For more than 400 years, the capital of Québec has captivated visitors with its historic stone walls, gleaming cathedral spires, and jazz-filled corner cafes, all of which contribute to the city’s atmosphere, romance, tragedy, eccentricity, and mystery. In the old town, meandering through the maze of narrow streets and finding yourself lost in the street performers and inviting inns is the best way to experience it all. 

Located in the city, Route 132 is Quebec’s picturesque highway. It winds through the Gaspé Peninsula past quaint towns, the sea, and mountains, providing a scenic ride for more than 700,000 people in the summer.  

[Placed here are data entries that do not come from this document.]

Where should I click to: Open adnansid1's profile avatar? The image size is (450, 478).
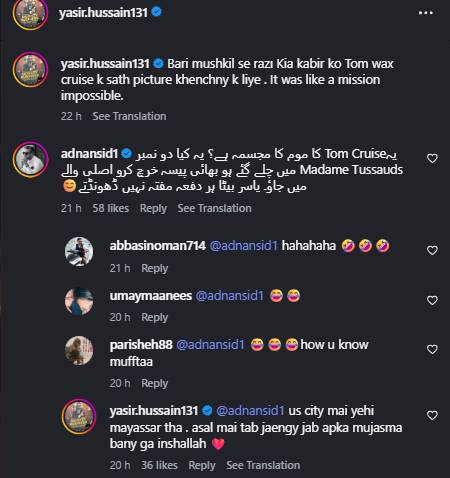pos(30,160)
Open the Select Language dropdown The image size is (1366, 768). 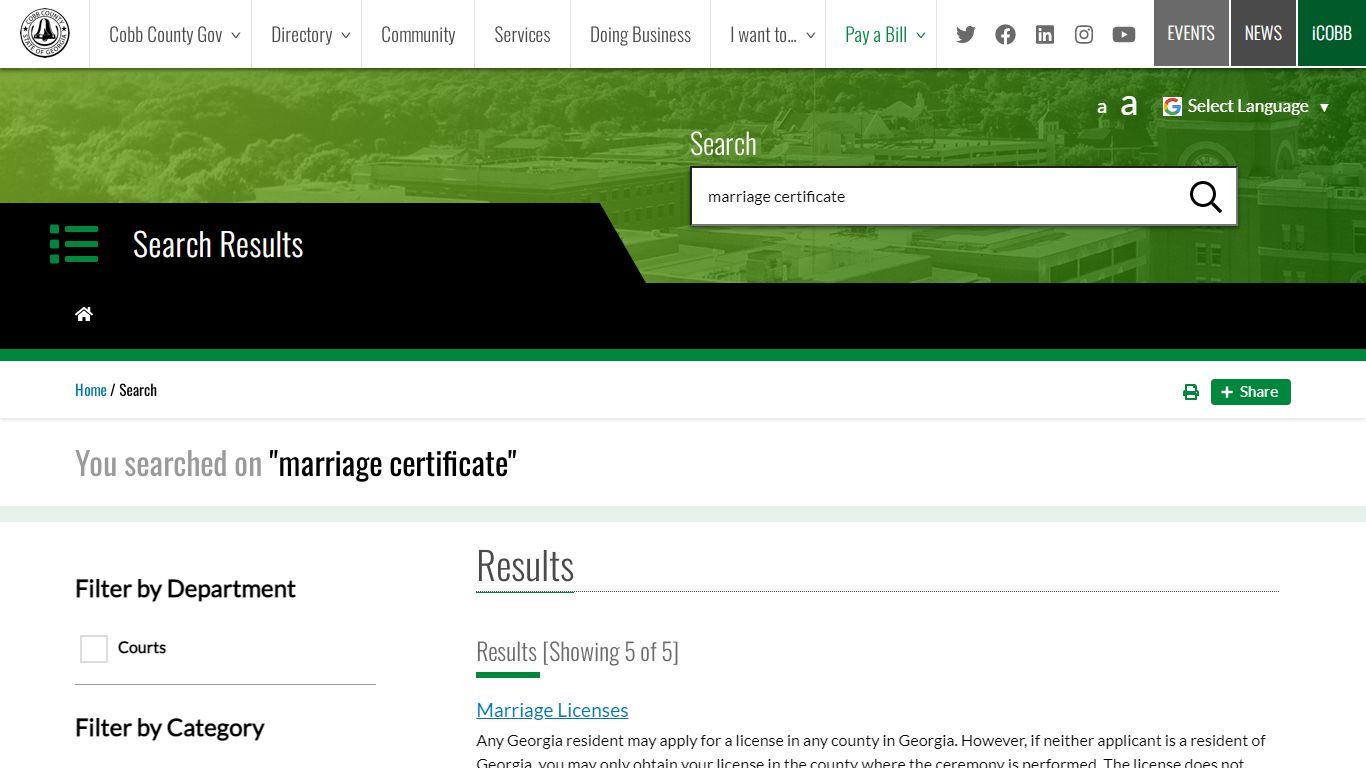pos(1246,106)
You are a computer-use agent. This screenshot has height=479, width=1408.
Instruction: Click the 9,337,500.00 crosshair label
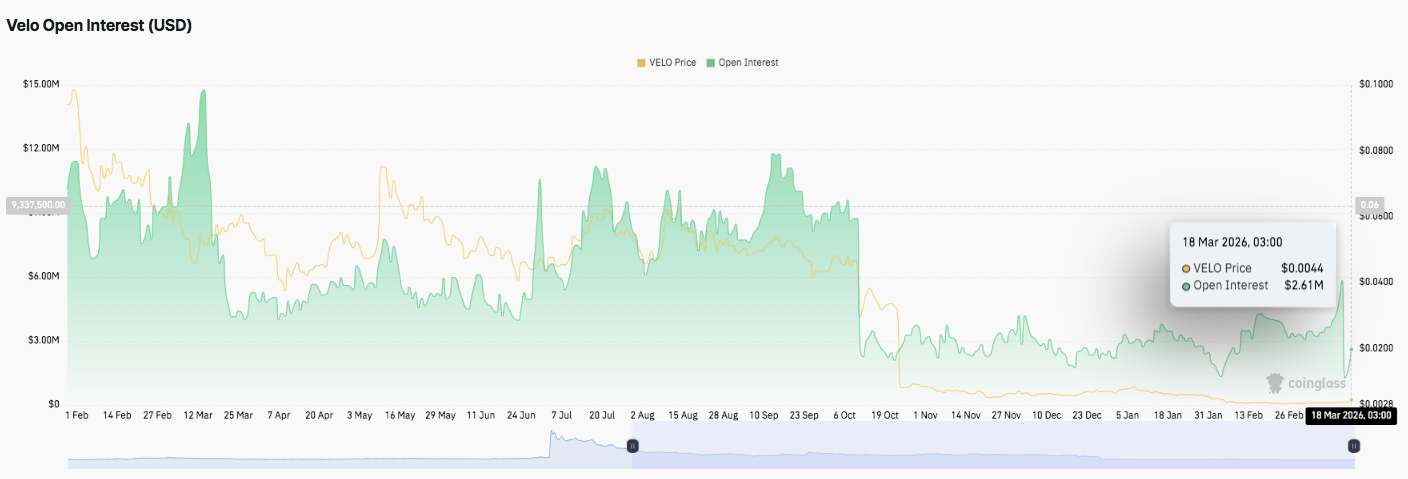coord(37,205)
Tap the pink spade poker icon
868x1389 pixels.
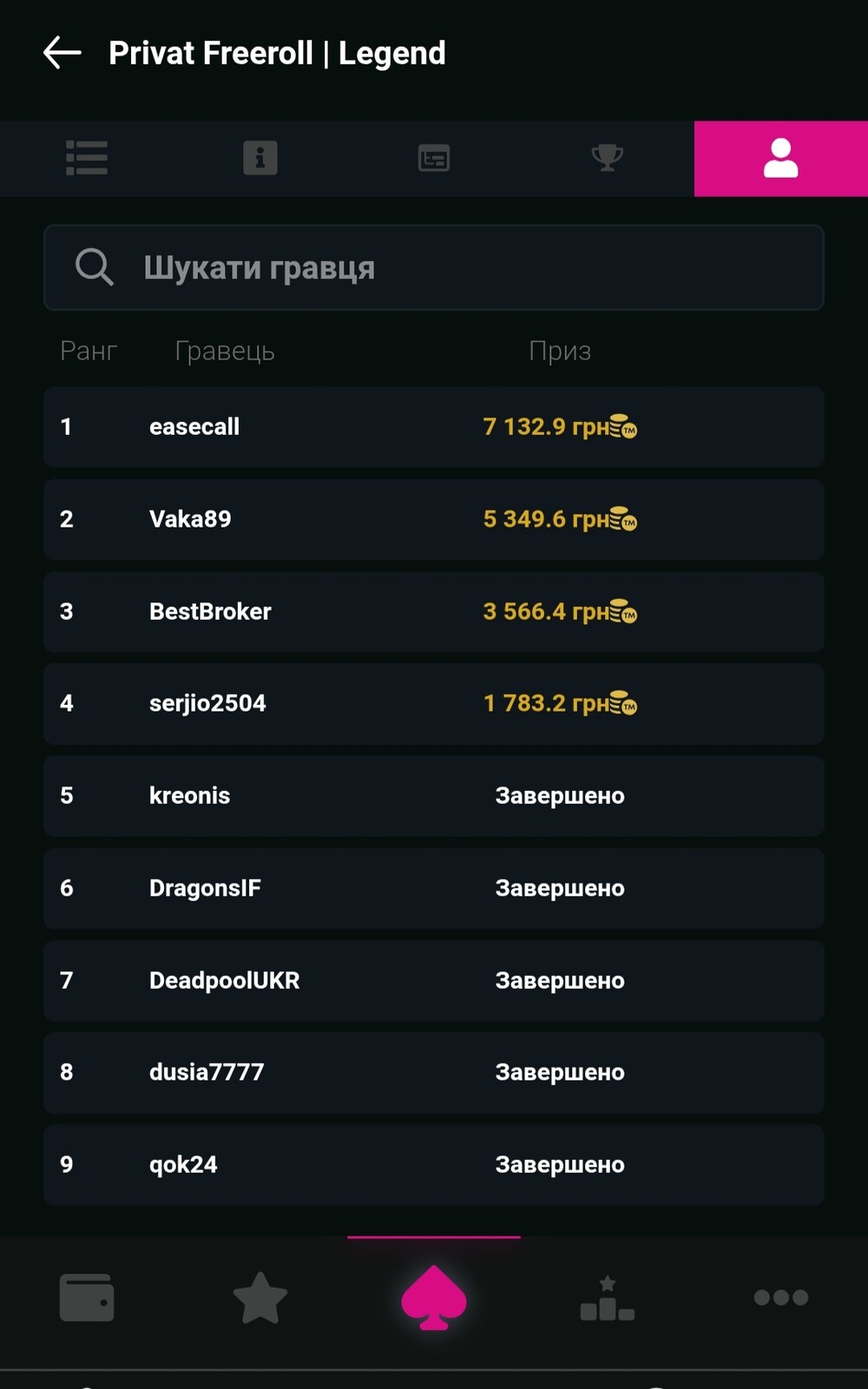(x=434, y=1298)
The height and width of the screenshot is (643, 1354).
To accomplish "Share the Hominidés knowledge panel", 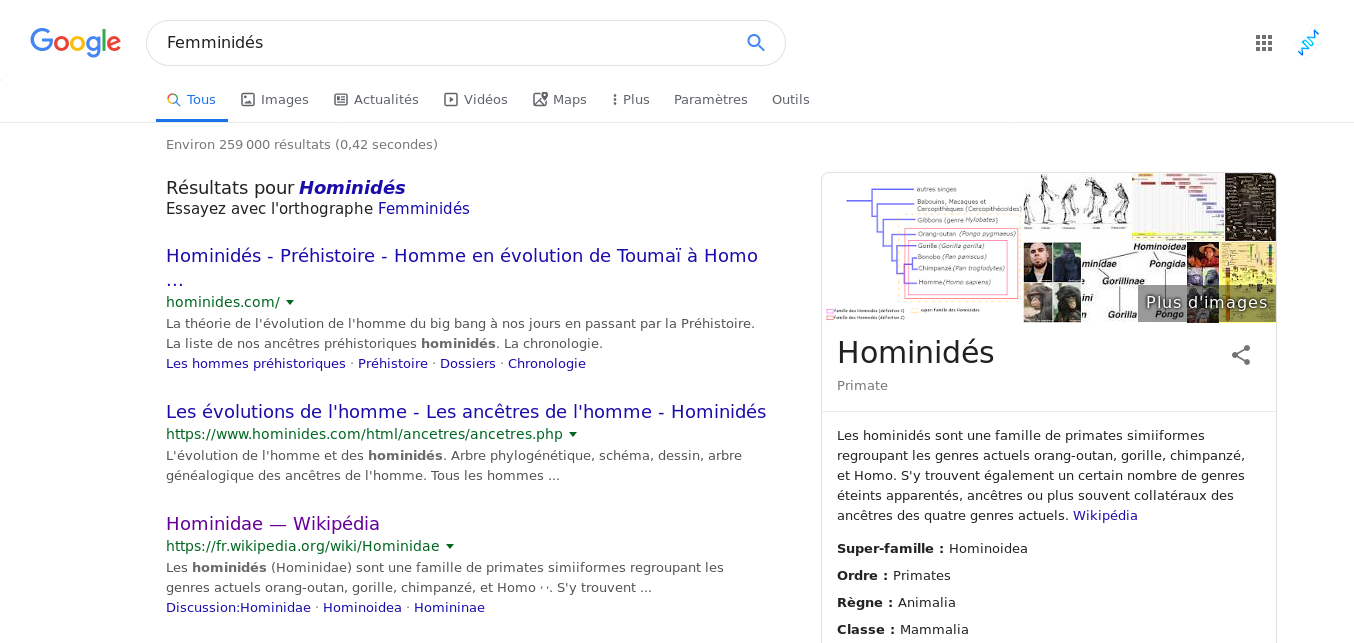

Toronto’s metropolitan wonder and cultural diversity overtake you with its frenzied mash-up of neighborhoods and cultures. Do you plan to dine in Greektown or Chinatown? Five-star fusion or a peameal bacon sandwich?  

The megalopolis of Queen West, Ontario’s hippest city, also boasts the best theater, the best concert halls, and a hockey frenzy that is unmatched anywhere else. This makes it the biggest and most diverse city in Canada, with a majority of its citizens born abroad. Enjoy unrivaled city views while strolling around the tower’s edge as you admire Toronto’s most iconic landmark, the CN Tower.  

Rideau Canal 

Over 185 years ago, this 200-kilometer (124-mile) waterway, which connects Ottawa and Kingston by canals, rivers, and lakes, was built. Ottawa’s best opportunity to see the Rideau Canal is during the winter when the Skateway on the Rideau Canal transforms into the biggest skating rink on earth. 

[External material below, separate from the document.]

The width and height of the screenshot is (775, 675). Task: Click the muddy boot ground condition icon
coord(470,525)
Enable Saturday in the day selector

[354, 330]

A 7.8-kilometer groomed ice trail is dotted with people zipping by while enjoying hot chocolate and beavertails. Locals create gigantic ice sculptures during the Winterlude celebration in February. 

Niagara Falls 

Although Niagara Falls aren’t particularly tall (it does not rank among the top 500 worldwide), they never fail to impress when several massive bands of water crash over the edge like liquid glass, plunging into the space below, and when mist shrouds a boat cruising towards them. 

A heart-pounding thrill ride on the Greater Niagara Circle Route offers a unique perspective of the falls below as you soar through the air as explore the region beyond the falls. As you zip through the air, you can observe the waterfalls below from the Wildplay Zipline to the Falls.